_Input records_
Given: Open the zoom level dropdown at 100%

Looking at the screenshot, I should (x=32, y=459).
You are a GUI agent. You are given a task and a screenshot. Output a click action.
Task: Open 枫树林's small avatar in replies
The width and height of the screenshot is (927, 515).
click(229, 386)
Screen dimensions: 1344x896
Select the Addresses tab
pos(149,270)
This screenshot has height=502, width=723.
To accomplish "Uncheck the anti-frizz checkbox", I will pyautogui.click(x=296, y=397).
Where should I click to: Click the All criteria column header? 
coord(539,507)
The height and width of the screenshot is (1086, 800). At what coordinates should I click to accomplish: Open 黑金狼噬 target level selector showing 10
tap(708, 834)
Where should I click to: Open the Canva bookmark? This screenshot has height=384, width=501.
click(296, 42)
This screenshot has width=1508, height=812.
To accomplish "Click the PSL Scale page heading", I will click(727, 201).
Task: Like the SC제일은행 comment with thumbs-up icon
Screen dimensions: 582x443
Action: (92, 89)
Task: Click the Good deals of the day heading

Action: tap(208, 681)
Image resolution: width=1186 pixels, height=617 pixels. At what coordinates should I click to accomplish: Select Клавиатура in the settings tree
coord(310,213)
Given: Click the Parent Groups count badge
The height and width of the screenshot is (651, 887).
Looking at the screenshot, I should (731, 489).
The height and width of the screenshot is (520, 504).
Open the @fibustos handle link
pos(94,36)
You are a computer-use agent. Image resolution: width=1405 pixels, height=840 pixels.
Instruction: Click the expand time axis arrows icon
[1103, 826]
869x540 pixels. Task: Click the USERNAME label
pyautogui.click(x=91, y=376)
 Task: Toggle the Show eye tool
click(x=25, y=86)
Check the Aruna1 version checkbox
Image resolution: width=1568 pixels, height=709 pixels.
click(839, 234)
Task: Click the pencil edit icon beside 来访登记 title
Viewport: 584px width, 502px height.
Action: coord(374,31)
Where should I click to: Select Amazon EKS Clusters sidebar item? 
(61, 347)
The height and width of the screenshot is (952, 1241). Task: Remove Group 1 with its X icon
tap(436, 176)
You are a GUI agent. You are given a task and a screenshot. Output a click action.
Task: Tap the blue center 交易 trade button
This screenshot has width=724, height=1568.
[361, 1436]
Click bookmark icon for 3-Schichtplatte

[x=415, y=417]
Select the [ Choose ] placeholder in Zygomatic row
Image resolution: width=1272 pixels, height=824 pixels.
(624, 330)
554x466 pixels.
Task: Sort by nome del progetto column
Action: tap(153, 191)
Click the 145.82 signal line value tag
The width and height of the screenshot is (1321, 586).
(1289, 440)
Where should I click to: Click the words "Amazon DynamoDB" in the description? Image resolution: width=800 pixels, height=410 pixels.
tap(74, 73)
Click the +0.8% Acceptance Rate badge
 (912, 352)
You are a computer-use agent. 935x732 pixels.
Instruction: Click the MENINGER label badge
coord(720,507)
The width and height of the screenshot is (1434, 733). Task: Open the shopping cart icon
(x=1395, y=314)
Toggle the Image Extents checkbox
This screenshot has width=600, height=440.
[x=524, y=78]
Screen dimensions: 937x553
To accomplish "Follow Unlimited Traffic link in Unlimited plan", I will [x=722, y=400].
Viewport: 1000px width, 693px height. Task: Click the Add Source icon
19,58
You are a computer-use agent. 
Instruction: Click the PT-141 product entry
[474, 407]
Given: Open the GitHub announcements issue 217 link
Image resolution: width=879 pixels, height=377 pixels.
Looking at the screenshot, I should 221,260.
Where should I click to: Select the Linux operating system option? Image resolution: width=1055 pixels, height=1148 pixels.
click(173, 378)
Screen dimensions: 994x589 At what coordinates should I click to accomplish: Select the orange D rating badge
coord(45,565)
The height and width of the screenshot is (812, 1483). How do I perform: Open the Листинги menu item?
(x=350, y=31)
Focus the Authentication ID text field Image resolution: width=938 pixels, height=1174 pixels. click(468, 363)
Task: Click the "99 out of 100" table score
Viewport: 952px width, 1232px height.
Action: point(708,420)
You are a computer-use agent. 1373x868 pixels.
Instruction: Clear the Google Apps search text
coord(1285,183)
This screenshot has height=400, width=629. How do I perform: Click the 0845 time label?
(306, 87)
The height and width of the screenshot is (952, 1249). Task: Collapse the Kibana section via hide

_Work order_
Set down, exactly as they appear above, all lines from the one that has "Screen dimensions: 1344x896" down to the one that has "Given: Click the Parent Groups count badge", including those two and no others.

_Task output_
Screen dimensions: 1344x896
Select the Addresses tab
pos(149,270)
This screenshot has height=502, width=723.
To accomplish "Uncheck the anti-frizz checkbox", I will pyautogui.click(x=296, y=397).
Where should I click to: Click the All criteria column header? 
coord(539,507)
The height and width of the screenshot is (1086, 800). At what coordinates should I click to accomplish: Open 黑金狼噬 target level selector showing 10
tap(708, 834)
Where should I click to: Open the Canva bookmark? This screenshot has height=384, width=501.
click(296, 42)
This screenshot has width=1508, height=812.
To accomplish "Click the PSL Scale page heading", I will click(727, 201).
Task: Like the SC제일은행 comment with thumbs-up icon
Screen dimensions: 582x443
Action: (92, 89)
Task: Click the Good deals of the day heading

Action: tap(208, 681)
Image resolution: width=1186 pixels, height=617 pixels. At what coordinates should I click to accomplish: Select Клавиатура in the settings tree
coord(310,213)
Given: Click the Parent Groups count badge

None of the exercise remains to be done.